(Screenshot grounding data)
........
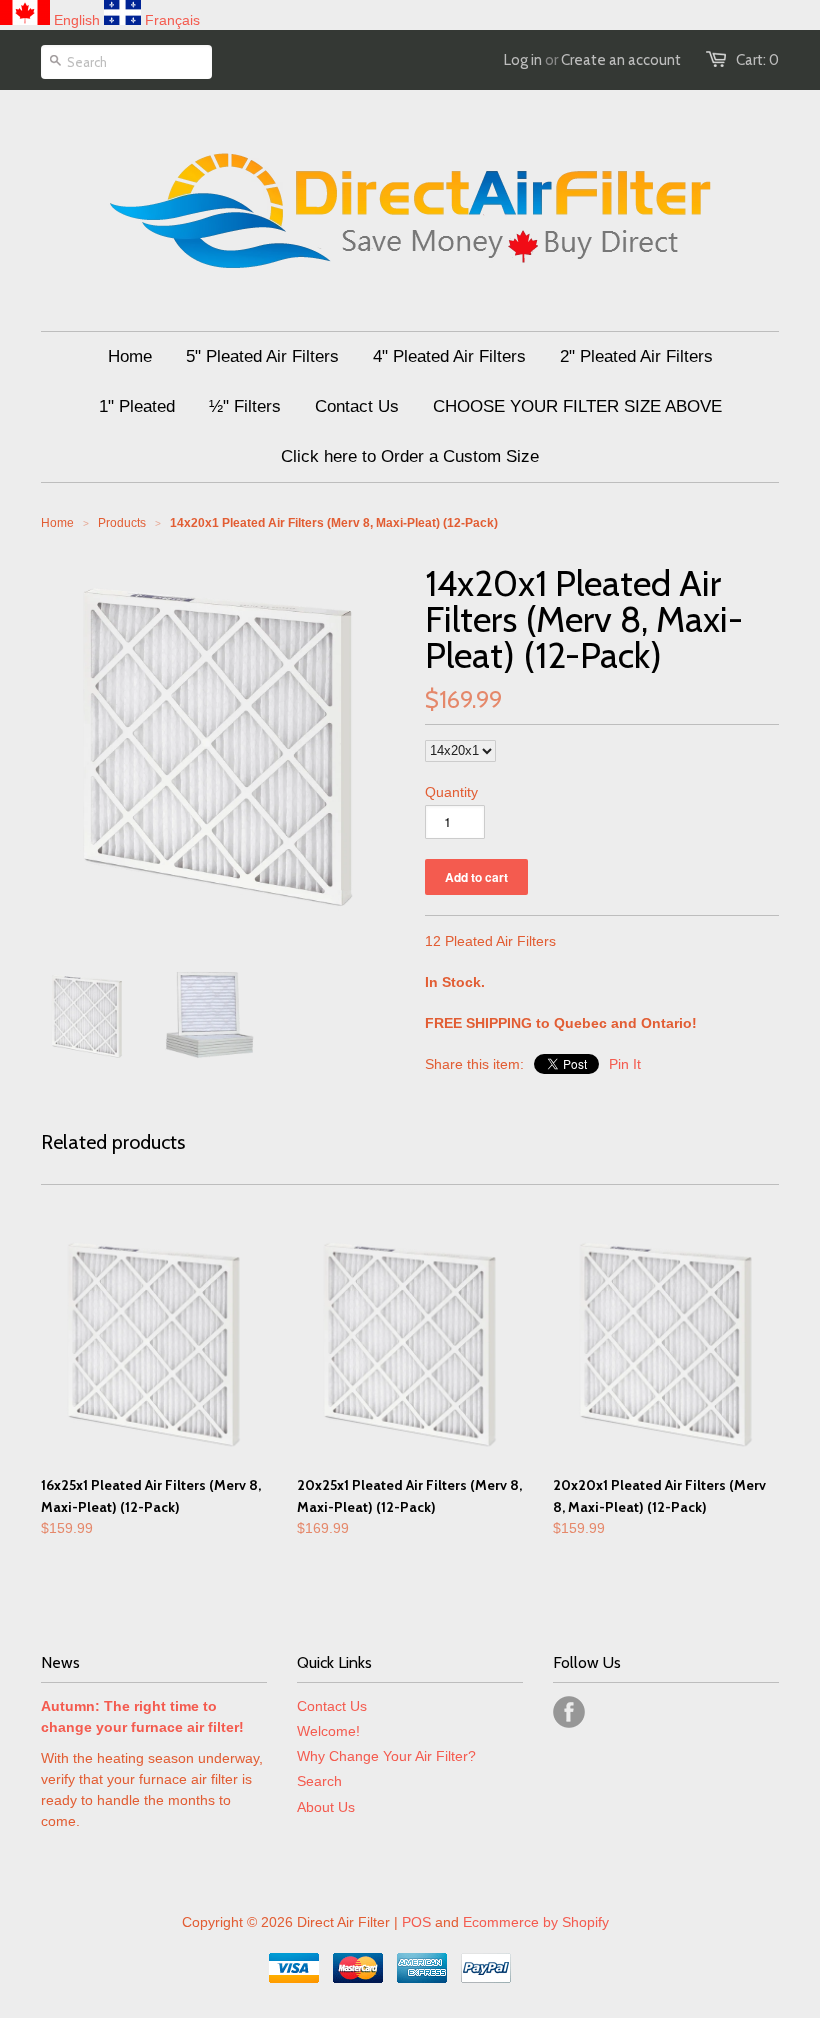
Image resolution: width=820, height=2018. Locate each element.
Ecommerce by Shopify (536, 1922)
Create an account (621, 60)
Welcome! (328, 1731)
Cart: (757, 60)
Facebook (569, 1712)
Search (319, 1781)
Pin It (625, 1064)
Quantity (451, 792)
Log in (523, 60)
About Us (326, 1807)
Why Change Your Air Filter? (386, 1756)
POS (416, 1922)
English (77, 20)
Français (172, 20)
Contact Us (332, 1706)
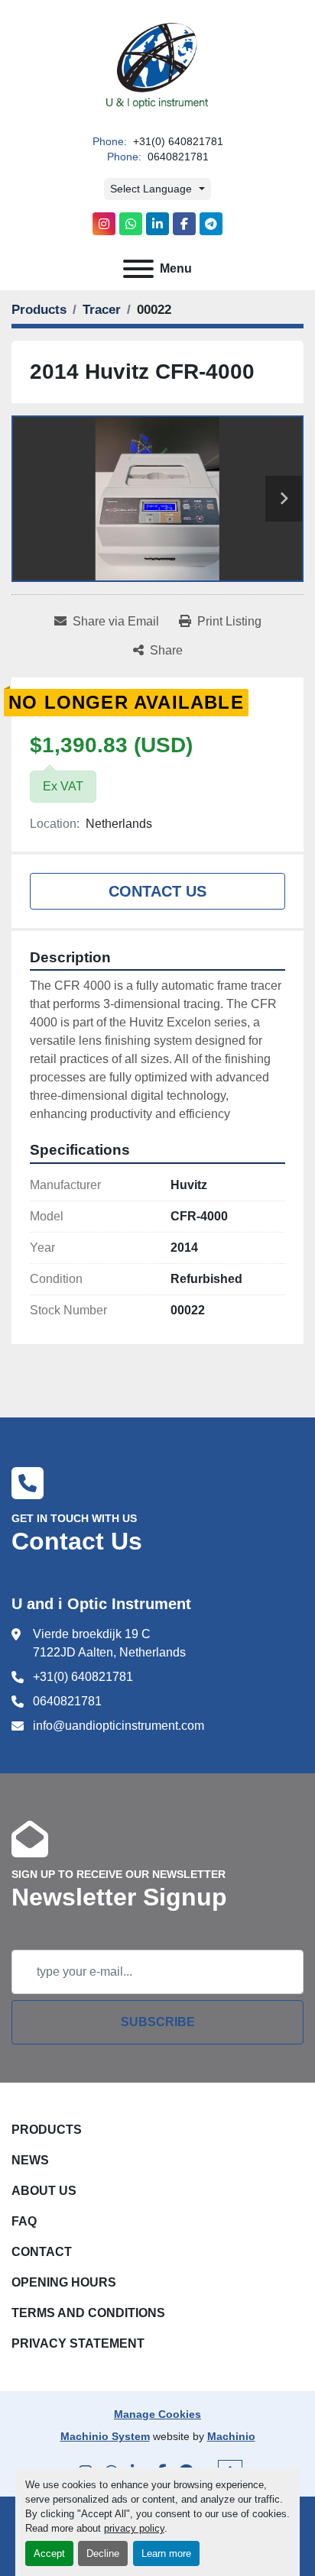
........
What to produce: Omit the pictures and reproduce the records above exactly.

Response to this exercise:
Image resolution: width=820, height=2018. Locate each element.
Ecommerce by Shopify (536, 1922)
Create an account (621, 60)
Welcome! (328, 1731)
Cart: (757, 60)
Facebook (569, 1712)
Search (319, 1781)
Pin It (625, 1064)
Quantity (451, 792)
Log in (523, 60)
About Us (326, 1807)
Why Change Your Air Filter? (386, 1756)
POS (416, 1922)
English (77, 20)
Français (172, 20)
Contact Us (332, 1706)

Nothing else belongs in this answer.